(Entrées portant sur des coordonnées cibles)

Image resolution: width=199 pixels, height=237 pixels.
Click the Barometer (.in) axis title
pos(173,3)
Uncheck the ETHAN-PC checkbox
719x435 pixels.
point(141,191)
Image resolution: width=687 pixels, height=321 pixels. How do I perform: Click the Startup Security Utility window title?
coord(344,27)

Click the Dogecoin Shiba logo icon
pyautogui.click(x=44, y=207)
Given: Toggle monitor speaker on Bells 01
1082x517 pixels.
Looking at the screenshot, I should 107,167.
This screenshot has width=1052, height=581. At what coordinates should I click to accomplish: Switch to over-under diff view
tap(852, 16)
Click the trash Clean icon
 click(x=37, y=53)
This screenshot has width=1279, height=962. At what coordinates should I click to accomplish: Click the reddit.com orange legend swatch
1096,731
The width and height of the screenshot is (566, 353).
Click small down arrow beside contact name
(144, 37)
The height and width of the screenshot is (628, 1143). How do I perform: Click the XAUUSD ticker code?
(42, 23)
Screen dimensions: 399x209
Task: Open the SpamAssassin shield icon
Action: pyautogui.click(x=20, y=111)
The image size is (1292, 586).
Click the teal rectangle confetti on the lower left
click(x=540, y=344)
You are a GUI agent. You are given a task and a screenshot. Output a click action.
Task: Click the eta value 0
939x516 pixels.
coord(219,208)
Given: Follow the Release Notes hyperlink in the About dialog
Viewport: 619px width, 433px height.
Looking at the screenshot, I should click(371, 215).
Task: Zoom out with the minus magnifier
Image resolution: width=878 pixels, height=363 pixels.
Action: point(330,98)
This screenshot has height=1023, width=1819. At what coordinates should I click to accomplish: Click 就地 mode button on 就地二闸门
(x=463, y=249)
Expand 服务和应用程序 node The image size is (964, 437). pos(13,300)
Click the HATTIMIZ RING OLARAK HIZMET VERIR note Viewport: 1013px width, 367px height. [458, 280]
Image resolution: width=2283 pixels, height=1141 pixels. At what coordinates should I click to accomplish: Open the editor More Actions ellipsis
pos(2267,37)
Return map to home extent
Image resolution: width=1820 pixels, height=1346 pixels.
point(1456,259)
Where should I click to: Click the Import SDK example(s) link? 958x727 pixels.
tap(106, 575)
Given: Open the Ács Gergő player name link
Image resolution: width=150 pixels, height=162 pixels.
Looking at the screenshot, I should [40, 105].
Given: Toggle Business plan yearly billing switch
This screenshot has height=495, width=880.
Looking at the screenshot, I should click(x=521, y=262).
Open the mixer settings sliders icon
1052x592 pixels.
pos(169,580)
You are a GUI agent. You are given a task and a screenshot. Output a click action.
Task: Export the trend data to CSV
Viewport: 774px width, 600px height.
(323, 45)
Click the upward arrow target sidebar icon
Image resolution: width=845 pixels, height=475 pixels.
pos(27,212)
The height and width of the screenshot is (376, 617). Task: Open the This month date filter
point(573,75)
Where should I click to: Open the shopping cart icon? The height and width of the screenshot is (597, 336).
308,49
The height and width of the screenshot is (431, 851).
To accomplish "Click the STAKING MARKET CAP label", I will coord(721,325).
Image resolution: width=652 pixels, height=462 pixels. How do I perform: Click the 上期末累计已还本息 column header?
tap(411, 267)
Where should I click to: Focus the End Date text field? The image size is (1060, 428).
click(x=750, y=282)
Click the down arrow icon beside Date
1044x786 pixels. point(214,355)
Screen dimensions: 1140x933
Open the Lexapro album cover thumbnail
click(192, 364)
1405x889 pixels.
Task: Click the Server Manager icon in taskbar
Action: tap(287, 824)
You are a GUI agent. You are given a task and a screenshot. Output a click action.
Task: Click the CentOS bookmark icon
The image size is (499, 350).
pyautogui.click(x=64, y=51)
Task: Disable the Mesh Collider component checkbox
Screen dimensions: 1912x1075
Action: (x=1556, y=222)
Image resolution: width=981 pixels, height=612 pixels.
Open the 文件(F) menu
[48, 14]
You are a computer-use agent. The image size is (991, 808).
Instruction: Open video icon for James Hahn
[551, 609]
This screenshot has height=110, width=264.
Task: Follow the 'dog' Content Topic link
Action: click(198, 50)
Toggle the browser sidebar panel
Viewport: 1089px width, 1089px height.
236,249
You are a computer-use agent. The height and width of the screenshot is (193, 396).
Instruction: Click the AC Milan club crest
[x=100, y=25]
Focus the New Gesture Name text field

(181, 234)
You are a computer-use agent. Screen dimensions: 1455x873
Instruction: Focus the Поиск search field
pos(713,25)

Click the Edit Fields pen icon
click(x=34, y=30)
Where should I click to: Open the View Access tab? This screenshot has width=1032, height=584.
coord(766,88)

**Consigne:**
Renvoyez chaque ligne des enregistrements ci-dessus qui contient la chaîne « should », en tenant compte de la casse.

**Corrigé:**
Looking at the screenshot, I should 107,167.
This screenshot has width=1052, height=581. At what coordinates should I click to accomplish: Switch to over-under diff view
This screenshot has width=1279, height=962. At what coordinates should I click to accomplish: Click the reddit.com orange legend swatch
Looking at the screenshot, I should click(371, 215).
This screenshot has height=1023, width=1819. At what coordinates should I click to accomplish: Click 就地 mode button on 就地二闸门
Image resolution: width=2283 pixels, height=1141 pixels. At what coordinates should I click to accomplish: Open the editor More Actions ellipsis
Where should I click to: Click the Import SDK example(s) link? 958x727 pixels.
Looking at the screenshot, I should [40, 105].
Looking at the screenshot, I should click(x=521, y=262).
Where should I click to: Open the shopping cart icon? The height and width of the screenshot is (597, 336).
Where should I click to: Focus the End Date text field? The image size is (1060, 428).
Where should I click to: Open the View Access tab? This screenshot has width=1032, height=584.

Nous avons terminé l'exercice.